In September last year Birmingham St Mary’s launched a new service to make sure people experiencing homelessness and who have palliative care needs have access to support. Sharon Hudson, Community Development and Partnerships Lead at the hospice, tells us how it works.
Birmingham St Mary’s began planning a service to support the city’s homeless population in 2017, after identifying that people with palliative care needs were only being reached by the time they were very unwell. “They were being missed within systems and were really sick by the time they came to us” Sharon says.
“We knew that our existing services didn't quite fit with the needs of this group of people because we weren't finding them, so we allocated one of our nurses to work with the existing systems and do a bit of a scoping.”
Gaps in care
Their nurse spent several months in clinics that mostly focused on rehabilitation, identifying people with palliative care needs or at the end of life but who weren’t being recognised as such. “There are already issues for anybody with a condition that isn't cancer to access our services because of illness trajectories being up and down. With people who are homeless, who have comorbidities, addictions, housing problems, poverty and mental health conditions, it just wasn't clear. We knew we'd have to work in a different way because we couldn't wait for somebody to recognise the signs and refer them to us.”
The Homelessness Support Service was modelled on the hospice’s existing care home programme, which has an educational element so that expertise is shared across services. “It’s parallel working, so rather than someone who's got those multiple complex needs having five different health professionals dealing with each of the elements of complexity, we're building a service that sits with and alongside all these other services” Sharon says.
An important aspect of the service is that they will be proactively looking for people who need their care. It’s also tailored to the needs of the patient. “The service has a social worker and a nurse, because we recognise that it's not just about symptom management and clinical input, but actually the housing support, family support and the financial and the social issues around it are as important and need as much of a service offer.”
“The service is provided within our acute hospitals, by Homelessness Pathways Link nurses. We’ll work alongside them so that when somebody who is experiencing homelessness is admitted to hospital, they are picked up by the nurse. People that are in and out of hospital are often those with complex health needs, so we want to pull them into our systems from a hospital admission if they want to be involved in our care.”
Meeting rising demand
Sharon says the unmet need is huge. During the first lockdown, the Government’s Everyone In programme offered around 15,000 people experiencing homelessness a bed, but since that support ended there has been a huge increase in the number people with no recourse to public funds. She says Brexit will make this worse, with a rise in the numbers of refugees and migrants with no money, and with serious health needs and no access to emergency care.
“The numbers are increasing, and there’s a lot of hidden people that we're not seeing. They’re not coming forward because they are frightened of making themselves aware to healthcare services, because they're frightened of being thrown out of the country.
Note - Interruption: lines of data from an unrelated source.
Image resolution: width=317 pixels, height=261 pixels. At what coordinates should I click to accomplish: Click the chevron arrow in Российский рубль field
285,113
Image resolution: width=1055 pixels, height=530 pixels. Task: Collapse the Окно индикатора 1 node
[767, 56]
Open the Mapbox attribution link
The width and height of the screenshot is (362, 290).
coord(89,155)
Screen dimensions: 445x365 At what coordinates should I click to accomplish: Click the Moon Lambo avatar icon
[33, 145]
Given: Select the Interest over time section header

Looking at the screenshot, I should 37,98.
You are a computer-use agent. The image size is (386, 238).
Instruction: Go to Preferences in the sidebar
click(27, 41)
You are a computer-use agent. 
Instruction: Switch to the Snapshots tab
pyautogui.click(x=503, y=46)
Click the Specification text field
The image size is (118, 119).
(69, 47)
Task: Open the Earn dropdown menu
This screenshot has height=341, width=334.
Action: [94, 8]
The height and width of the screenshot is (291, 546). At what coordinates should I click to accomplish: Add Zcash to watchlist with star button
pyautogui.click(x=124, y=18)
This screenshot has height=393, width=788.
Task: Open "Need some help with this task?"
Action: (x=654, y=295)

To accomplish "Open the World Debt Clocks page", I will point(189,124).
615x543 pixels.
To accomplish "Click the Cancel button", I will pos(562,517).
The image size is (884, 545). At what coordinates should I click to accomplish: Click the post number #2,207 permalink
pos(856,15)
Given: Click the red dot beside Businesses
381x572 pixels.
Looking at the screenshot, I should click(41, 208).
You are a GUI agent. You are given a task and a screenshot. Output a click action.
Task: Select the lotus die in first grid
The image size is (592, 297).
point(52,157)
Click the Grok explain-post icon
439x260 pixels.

There's a huge untapped area of people who are really vulnerable and who have palliative care needs that we're just not seeing. Part of what we're going to do with this service is try and find them.”
The pandemic has added an additional difficulty to their work, as restrictions mean much of their support must be given remotely. “There's been a lot of work to make sure people have access to phones, wifi and computers so services can reach them. Funding was great for things like this initially, but now local councils are expected to find a lot of the resources for themselves.”
Sustainable hospice care
Birmingham’s service will run for two years initially, and is based on a community development model, funded by the Eveson Charitable Trust and three other funders. Their ambition is that, if funding isn’t possible to extend the project, the training and knowledge sharing taking place over the next two years will leave systems better enabled to recognise and support the end of life, palliative and bereavement care needs of the homeless population.
“A huge component of the programme is education, and we'll be developing communities of practice, working with hostels, shelters, and crisis teams with the health services. We want to train people through direct, regular, sustained education, helping them develop their core skills and then putting in systems that support that. We see this a model for the sustainability of hospice care for the future."